Perhaps. Another explanation would be the party, under Dion, being in serious organizational straits.

Dion was so inept he failed to follow up with Glib fundraisers who were calling in to help. This is a guy so scatterbrained he didnt have his plane ready for the last election.

Even if all the Lib 'backhoe' nonsense were true, they still wouldnt be ready for the next election for at least a few months. Downplaying the debt figures is just good poker.

Easier to get more money if youre able to portray yourself as a winner. Pretty soon you are a winner. Donald Trump's still able to sell his brand even though even his casinos lose money.

*********

Interesting points, though, Ken. I pretty much bought the backhoe story at first. Even though Ignatieff's a condescending patrician, I loathe Harper so much more I'm inclined to swallow anything suggesting his imminent demise.

KenS

howardbeale wrote:
Easier to get more money if youre able to portray yourself as a winner. Pretty soon you are a winner.

Well, the Liberals certainly are practioners of bluster and posture. They portray themselves as what is stopping Harper, and no matter how many times they do the opposite, the vain hope is enough to get more than dyed in the wool Liberals to give them the benefit of the doubt [again]. The hopes vested in Iggnatief are just the latest itteration of "now things will be different".

There are two reasons whether or not the Libs are doing better financially is relevant.

One is internal to the LPC: they want people to believe, to get behind 'the plan,' which in practice amounts to demands rapped up in a pep talk: "this is what we MUST do, and things are going great, so lets do it." I think this is the main reason for the obfuscation and bluster around the finances. And so far, only the inner circle is buying in.

The secondary but still important reason for spinning the fundraising BS is to impress people outside the party- the effect, or attempted effect, that would show up in Babble.... to counter the commentary that the Liberals are in no shape to do any more than talk about "stopping Harper".

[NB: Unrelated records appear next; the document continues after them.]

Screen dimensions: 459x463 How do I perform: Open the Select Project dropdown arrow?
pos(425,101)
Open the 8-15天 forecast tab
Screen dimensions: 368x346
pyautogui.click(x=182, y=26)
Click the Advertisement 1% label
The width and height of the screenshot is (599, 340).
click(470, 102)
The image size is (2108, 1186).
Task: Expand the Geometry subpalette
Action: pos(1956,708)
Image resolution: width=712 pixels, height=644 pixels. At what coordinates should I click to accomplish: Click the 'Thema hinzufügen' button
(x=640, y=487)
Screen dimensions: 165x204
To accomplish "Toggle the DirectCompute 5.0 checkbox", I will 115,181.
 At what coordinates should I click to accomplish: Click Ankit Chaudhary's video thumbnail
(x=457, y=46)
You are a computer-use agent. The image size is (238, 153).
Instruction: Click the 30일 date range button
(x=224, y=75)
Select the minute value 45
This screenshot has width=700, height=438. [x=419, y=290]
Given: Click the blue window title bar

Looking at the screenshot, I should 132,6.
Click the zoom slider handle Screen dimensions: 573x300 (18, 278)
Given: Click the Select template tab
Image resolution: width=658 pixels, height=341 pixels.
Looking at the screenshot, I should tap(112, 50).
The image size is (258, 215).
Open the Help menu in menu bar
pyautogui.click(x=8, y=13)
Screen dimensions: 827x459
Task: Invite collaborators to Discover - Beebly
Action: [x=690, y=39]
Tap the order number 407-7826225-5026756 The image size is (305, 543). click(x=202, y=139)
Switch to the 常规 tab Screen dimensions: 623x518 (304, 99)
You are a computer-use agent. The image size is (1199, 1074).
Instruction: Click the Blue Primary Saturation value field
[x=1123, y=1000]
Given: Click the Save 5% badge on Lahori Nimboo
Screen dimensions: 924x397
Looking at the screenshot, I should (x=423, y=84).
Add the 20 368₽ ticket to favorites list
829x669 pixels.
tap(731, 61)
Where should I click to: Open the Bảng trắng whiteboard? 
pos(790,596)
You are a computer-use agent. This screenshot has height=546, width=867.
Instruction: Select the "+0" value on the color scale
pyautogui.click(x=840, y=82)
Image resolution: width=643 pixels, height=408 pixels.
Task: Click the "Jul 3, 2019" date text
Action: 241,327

If fundrasising was all about charming people and portraying yourself as a winner the Liberals would have no problems. That is how Iggnatief gets money out of people at those events organised by Rossi.

But the Liberals have never had trouble getting money that way. Things have just changed and that isn't good enough anymore- not even close. Fundraising from a multitude of donors takes an organization and organizational culture that the LPC just doesn't have and has made no progress in getting.

And until they do, no amount of hot air is going to make this pig fly.